38. If regard is had to the aforesaid decisions, in my view, it will be the City Civil Court which has the jurisdiction to entertain and try this suit. In my judgment, the possession of the defendant is not that of a licensee, but of a mere temporary gratituous permission. On revocation of this permission his possession is that of a rank trespasser. The plaint recites that the defendant is a trespasser. On an appraisal of the evidence, I have found that the defendant is a trespasser. Consequently, the provision of section 41 of the Presidency Small Causes Courts Act or of section 28 of the Bombay Rent Act are not be attracted. Hence, the City Civil Court has the jurisdiction to entertain and try the suit.

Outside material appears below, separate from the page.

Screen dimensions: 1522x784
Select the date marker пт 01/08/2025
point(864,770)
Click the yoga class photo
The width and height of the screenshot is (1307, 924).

39. In view of my aforesaid findings, the decree of the trial Court is liable to be confirmed though on grounds different from the ones that had commanded themselves to the learned Judge of the trial Court. The decree dated 13th August, 1986 of the Bombay City Civil Court in Short Cause Suit No. 1050 of 1982 is confirmed and the Appeal is dismissed. The respondent (original plaintiff) will be entitled to the costs both of the suit as also of this Appeal. Shri Pai appearing on behalf of the appellant prays for stay of the impugned decree for a period of six weeks to enable him to consider preferring a Letters Patent Appeal. Shri Abhyankar for the respondent has no objection. He, however, stated that the appellant should be called upon to give an undertaking that he is himself in possession and he will not create third party interests. Shri Pai on behalf of the appellant agrees to filed such an undertaking within one week from today.

The impugned decree not to be executed for a period of six weeks.